Мы двигались по Сансет-Стрип в западном направлении. Солнце садилось. У розового лимузина, который я взял напрокат, был откинут верх. Две девушки, те, что были веб-подружками Тима, Труди и Камилла, восседали на багажнике, как психоделические королевы на прогулке, и двигались в такт громкой фанк-музыке, которая лилась из приемника. Они обе были прекрасны. Труди выглядела как персонаж из «Нейроманта»,[13] а Камилла словно сошла с полотен Боттичелли. Легкий ветерок обвевал наши лица, а свет был того элегического свойства, которое побуждает людей думать иногда, что Лос-Анджелес, в конце концов, не самое худшее место на свете.

Тимми протянул мне распростертую пятерню, и я ответил ему хлопком. «Жизнь прекрасна!» — крикнул он, стараясь перекричать музыку. В тот момент, когда наши ладони встретились, я увидел в зеркале заднего вида, за качающимися торсами девушек, красную мигалку полицейской машины.

Вне всяких сомнений, то поведение, которое представлялось нам совершенно безопасным и комфортным, было, с точки зрения этой культуры, одним из тех опасных безумств, которые могут привести к летально-му исходу. Кроме того, я только недавно заплатил огромный штраф за то, что позволил своему другу стоять во время движения, высовываясь через люк в крыше моего автомобиля.

Коп остановил нас перед отелем «Беверли-Хиллз». Он выглядел как вожатый в лагере бойскаутов.

«Офицер, — сказал я, кивая в сторону девушек, по-прежнему восседающих на багажнике, — я знаю, что мы не правы. Но, видите ли, дело в том, что мой друг уми-рает и мы просто пытаемся его слегка развлечь». Тим-ми, не говоря ничего, кротко улыбнулся копу и кивнул, когда тот на него посмотрел.

Выглядел он ужасно, но при этом явно был счастлив.

Полицейский взглянул на блаженное выражение лица обтянутого кожей черепа Тимми и потерял свой запал. «Ладно, — сказал он девушкам, — конечно, это все замечательно, но это не значит, что только потому, что он умирает, вы можете так развлекаться. Давайте, залезайте в машину и пристегивайтесь, если хотите ехать дальше». И тут я почувствовал, что смерть словно дохнула на этого парня.

За те тридцать лет, что я знал Тима Лири, я не раз испытывал благодаря ему чудесные и сногсшибательные ощущения. Он был отцом, антиотцом, подельником, и благоговейным поклонником, и служителем всего женственного, что только есть в мире. Мы любили друг друга, и у нас больше общих воспоминаний, чем у меня моих собственных.

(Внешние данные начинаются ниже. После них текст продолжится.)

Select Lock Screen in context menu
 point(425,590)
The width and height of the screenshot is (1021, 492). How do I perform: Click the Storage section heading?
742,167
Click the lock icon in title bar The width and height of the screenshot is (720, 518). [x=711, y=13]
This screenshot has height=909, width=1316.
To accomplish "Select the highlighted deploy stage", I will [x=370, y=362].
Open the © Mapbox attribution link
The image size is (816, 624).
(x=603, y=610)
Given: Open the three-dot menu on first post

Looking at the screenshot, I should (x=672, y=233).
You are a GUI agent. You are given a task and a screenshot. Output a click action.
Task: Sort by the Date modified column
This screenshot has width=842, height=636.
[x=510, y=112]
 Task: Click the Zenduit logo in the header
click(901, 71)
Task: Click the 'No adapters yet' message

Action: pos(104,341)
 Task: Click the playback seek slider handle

Но думаю, тот взгляд, которым Тим наградил копа, я не забуду никогда.

Он, как обычно, «сделал властям козью морду», как однажды сказал об этом Олдос Хаксли. Но он сделал это, как всегда, с большим знанием дела. И с любовью.

Америка сподобилась простить Ричарда Никсона, когда он умер. Я надеюсь, что она распространит эту амнистию и на подлинного героя, доктора Тимоти Лири.